Task objective
All of the records are to be copied out exactly, with nothing left out.

Task data
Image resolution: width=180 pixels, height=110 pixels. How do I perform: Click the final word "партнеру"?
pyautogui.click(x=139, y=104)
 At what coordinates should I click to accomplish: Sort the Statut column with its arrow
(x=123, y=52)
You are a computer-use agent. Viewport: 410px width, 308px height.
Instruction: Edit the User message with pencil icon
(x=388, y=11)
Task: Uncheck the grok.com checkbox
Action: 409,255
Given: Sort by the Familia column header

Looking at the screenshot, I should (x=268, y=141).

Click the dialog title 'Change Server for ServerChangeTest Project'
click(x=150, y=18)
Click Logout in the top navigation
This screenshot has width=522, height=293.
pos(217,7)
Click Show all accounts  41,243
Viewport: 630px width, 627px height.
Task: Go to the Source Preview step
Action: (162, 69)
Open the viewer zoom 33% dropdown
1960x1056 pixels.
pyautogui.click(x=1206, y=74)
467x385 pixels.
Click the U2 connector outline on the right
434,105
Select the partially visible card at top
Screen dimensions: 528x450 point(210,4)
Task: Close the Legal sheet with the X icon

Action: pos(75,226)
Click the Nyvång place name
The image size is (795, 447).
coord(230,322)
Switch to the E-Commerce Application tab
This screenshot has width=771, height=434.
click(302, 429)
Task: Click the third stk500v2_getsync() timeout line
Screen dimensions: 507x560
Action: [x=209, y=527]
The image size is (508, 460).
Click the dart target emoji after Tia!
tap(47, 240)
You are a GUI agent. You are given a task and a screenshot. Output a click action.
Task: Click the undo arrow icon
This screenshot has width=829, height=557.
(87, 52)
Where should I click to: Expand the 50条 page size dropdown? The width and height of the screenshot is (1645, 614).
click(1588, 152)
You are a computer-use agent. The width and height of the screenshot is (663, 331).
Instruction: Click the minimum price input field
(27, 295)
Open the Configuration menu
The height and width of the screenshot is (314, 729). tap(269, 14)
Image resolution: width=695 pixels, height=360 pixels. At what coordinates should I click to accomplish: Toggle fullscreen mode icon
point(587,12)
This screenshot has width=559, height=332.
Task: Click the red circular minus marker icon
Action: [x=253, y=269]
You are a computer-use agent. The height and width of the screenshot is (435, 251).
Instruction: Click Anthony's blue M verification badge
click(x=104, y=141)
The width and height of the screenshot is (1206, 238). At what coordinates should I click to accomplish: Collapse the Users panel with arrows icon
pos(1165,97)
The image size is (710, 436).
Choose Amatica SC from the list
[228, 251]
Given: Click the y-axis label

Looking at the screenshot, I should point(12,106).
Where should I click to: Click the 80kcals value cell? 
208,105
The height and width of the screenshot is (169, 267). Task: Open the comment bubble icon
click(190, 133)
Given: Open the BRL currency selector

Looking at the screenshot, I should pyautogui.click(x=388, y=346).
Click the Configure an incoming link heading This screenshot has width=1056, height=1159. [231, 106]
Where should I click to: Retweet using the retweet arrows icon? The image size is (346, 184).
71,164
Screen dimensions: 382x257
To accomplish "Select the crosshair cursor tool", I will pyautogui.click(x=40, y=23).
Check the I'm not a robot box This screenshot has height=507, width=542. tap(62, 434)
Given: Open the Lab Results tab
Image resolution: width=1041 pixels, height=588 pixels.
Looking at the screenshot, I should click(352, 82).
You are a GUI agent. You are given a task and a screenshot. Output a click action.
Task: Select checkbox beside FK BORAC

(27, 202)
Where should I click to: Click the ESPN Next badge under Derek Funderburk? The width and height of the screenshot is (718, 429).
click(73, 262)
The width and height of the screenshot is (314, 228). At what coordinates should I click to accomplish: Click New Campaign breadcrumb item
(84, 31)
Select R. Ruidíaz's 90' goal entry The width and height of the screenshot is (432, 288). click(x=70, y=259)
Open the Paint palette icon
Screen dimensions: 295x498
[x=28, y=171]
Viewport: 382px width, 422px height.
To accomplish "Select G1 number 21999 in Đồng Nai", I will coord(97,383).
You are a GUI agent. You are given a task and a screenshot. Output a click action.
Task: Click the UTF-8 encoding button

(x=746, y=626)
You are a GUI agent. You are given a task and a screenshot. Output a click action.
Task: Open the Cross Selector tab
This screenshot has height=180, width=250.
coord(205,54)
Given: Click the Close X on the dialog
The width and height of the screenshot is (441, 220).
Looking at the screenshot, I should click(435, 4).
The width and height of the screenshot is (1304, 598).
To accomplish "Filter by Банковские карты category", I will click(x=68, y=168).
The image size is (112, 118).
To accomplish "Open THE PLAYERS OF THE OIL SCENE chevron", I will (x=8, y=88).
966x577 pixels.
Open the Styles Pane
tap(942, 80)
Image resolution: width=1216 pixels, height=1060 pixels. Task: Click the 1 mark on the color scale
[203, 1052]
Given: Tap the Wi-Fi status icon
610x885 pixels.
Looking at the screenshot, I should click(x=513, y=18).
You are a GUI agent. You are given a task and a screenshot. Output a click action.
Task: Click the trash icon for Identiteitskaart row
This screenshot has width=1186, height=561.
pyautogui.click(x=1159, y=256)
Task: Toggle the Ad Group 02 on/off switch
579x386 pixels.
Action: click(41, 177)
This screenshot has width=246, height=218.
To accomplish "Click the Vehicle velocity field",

Answer to this problem
Image resolution: width=180 pixels, height=110 pixels. How do I perform: Click the final word "партнеру"?
pyautogui.click(x=139, y=104)
 At what coordinates should I click to accomplish: Sort the Statut column with its arrow
(x=123, y=52)
You are a computer-use agent. Viewport: 410px width, 308px height.
Instruction: Edit the User message with pencil icon
(x=388, y=11)
Task: Uncheck the grok.com checkbox
Action: 409,255
Given: Sort by the Familia column header

Looking at the screenshot, I should (x=268, y=141).

Click the dialog title 'Change Server for ServerChangeTest Project'
click(x=150, y=18)
Click Logout in the top navigation
This screenshot has width=522, height=293.
pos(217,7)
Click Show all accounts  41,243
Viewport: 630px width, 627px height.
Task: Go to the Source Preview step
Action: (162, 69)
Open the viewer zoom 33% dropdown
1960x1056 pixels.
pyautogui.click(x=1206, y=74)
467x385 pixels.
Click the U2 connector outline on the right
434,105
Select the partially visible card at top
Screen dimensions: 528x450 point(210,4)
Task: Close the Legal sheet with the X icon

Action: pos(75,226)
Click the Nyvång place name
The image size is (795, 447).
coord(230,322)
Switch to the E-Commerce Application tab
This screenshot has width=771, height=434.
click(302, 429)
Task: Click the third stk500v2_getsync() timeout line
Screen dimensions: 507x560
Action: [x=209, y=527]
The image size is (508, 460).
Click the dart target emoji after Tia!
tap(47, 240)
You are a GUI agent. You are given a task and a screenshot. Output a click action.
Task: Click the undo arrow icon
This screenshot has width=829, height=557.
(87, 52)
Where should I click to: Expand the 50条 page size dropdown? The width and height of the screenshot is (1645, 614).
click(1588, 152)
You are a computer-use agent. The width and height of the screenshot is (663, 331).
Instruction: Click the minimum price input field
(27, 295)
Open the Configuration menu
The height and width of the screenshot is (314, 729). tap(269, 14)
Image resolution: width=695 pixels, height=360 pixels. At what coordinates should I click to accomplish: Toggle fullscreen mode icon
point(587,12)
This screenshot has width=559, height=332.
Task: Click the red circular minus marker icon
Action: [x=253, y=269]
You are a computer-use agent. The height and width of the screenshot is (435, 251).
Instruction: Click Anthony's blue M verification badge
click(x=104, y=141)
The width and height of the screenshot is (1206, 238). At what coordinates should I click to accomplish: Collapse the Users panel with arrows icon
pos(1165,97)
The image size is (710, 436).
Choose Amatica SC from the list
[228, 251]
Given: Click the y-axis label

Looking at the screenshot, I should point(12,106).
Where should I click to: Click the 80kcals value cell? 
208,105
The height and width of the screenshot is (169, 267). Task: Open the comment bubble icon
click(190, 133)
Given: Open the BRL currency selector

Looking at the screenshot, I should pyautogui.click(x=388, y=346).
Click the Configure an incoming link heading This screenshot has width=1056, height=1159. [231, 106]
Where should I click to: Retweet using the retweet arrows icon? The image size is (346, 184).
71,164
Screen dimensions: 382x257
To accomplish "Select the crosshair cursor tool", I will pyautogui.click(x=40, y=23).
Check the I'm not a robot box This screenshot has height=507, width=542. tap(62, 434)
Given: Open the Lab Results tab
Image resolution: width=1041 pixels, height=588 pixels.
Looking at the screenshot, I should click(352, 82).
You are a GUI agent. You are given a task and a screenshot. Output a click action.
Task: Select checkbox beside FK BORAC

(27, 202)
Where should I click to: Click the ESPN Next badge under Derek Funderburk? The width and height of the screenshot is (718, 429).
click(73, 262)
The width and height of the screenshot is (314, 228). At what coordinates should I click to accomplish: Click New Campaign breadcrumb item
(84, 31)
Select R. Ruidíaz's 90' goal entry The width and height of the screenshot is (432, 288). click(x=70, y=259)
Open the Paint palette icon
Screen dimensions: 295x498
[x=28, y=171]
Viewport: 382px width, 422px height.
To accomplish "Select G1 number 21999 in Đồng Nai", I will coord(97,383).
You are a GUI agent. You are given a task and a screenshot. Output a click action.
Task: Click the UTF-8 encoding button

(x=746, y=626)
You are a GUI agent. You are given a task and a screenshot. Output a click action.
Task: Open the Cross Selector tab
This screenshot has height=180, width=250.
coord(205,54)
Given: Click the Close X on the dialog
The width and height of the screenshot is (441, 220).
Looking at the screenshot, I should click(435, 4).
The width and height of the screenshot is (1304, 598).
To accomplish "Filter by Банковские карты category", I will click(x=68, y=168).
The image size is (112, 118).
To accomplish "Open THE PLAYERS OF THE OIL SCENE chevron", I will (x=8, y=88).
966x577 pixels.
Open the Styles Pane
tap(942, 80)
Image resolution: width=1216 pixels, height=1060 pixels. Task: Click the 1 mark on the color scale
[203, 1052]
Given: Tap the Wi-Fi status icon
610x885 pixels.
Looking at the screenshot, I should click(x=513, y=18).
You are a GUI agent. You are given a task and a screenshot. Output a click action.
Task: Click the trash icon for Identiteitskaart row
This screenshot has width=1186, height=561.
pyautogui.click(x=1159, y=256)
Task: Toggle the Ad Group 02 on/off switch
579x386 pixels.
Action: click(41, 177)
This screenshot has width=246, height=218.
To accomplish "Click the Vehicle velocity field",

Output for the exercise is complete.